(Stored data entries)
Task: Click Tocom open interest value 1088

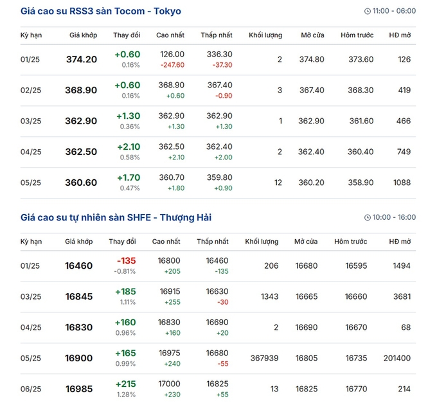Action: (x=402, y=183)
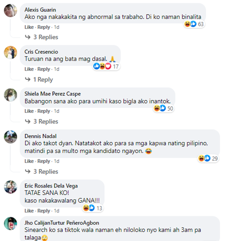Viewport: 234px width, 241px height.
Task: Click Jho CalijanTurtur PeñeroAgbon's avatar
Action: click(10, 224)
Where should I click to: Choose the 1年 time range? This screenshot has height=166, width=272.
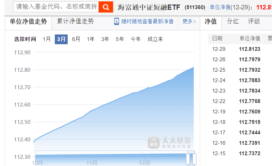pyautogui.click(x=91, y=39)
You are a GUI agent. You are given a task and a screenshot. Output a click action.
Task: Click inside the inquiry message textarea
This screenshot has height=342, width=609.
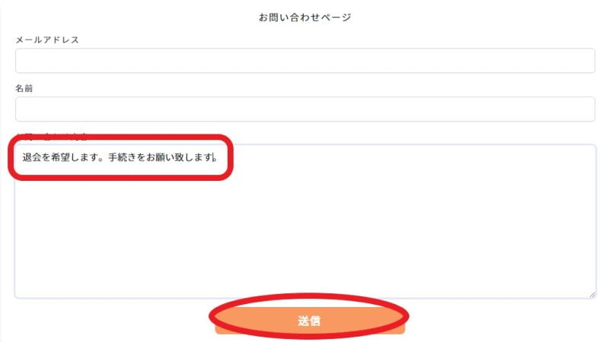coord(305,221)
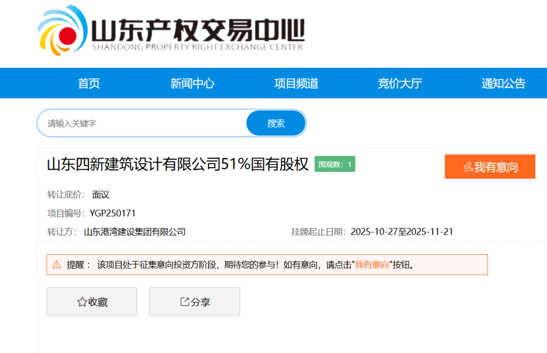Click the gavel icon on the orange button
The height and width of the screenshot is (353, 547).
pyautogui.click(x=468, y=167)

WHAT THE TASK REQUIRES:
Could you set down every record above exactly as written, leaving out the pictures?

RESULT:
Task: Click Tocom open interest value 1088

Action: (x=402, y=183)
Viewport: 234px width, 241px height.
Task: Click Jho CalijanTurtur PeñeroAgbon's avatar
Action: click(10, 224)
Where should I click to: Choose the 1年 time range? This screenshot has height=166, width=272.
pyautogui.click(x=91, y=39)
You are a GUI agent. You are given a task and a screenshot. Output a click action.
Task: Click inside the inquiry message textarea
This screenshot has height=342, width=609.
coord(305,221)
Click the gavel icon on the orange button
The height and width of the screenshot is (353, 547).
pyautogui.click(x=468, y=167)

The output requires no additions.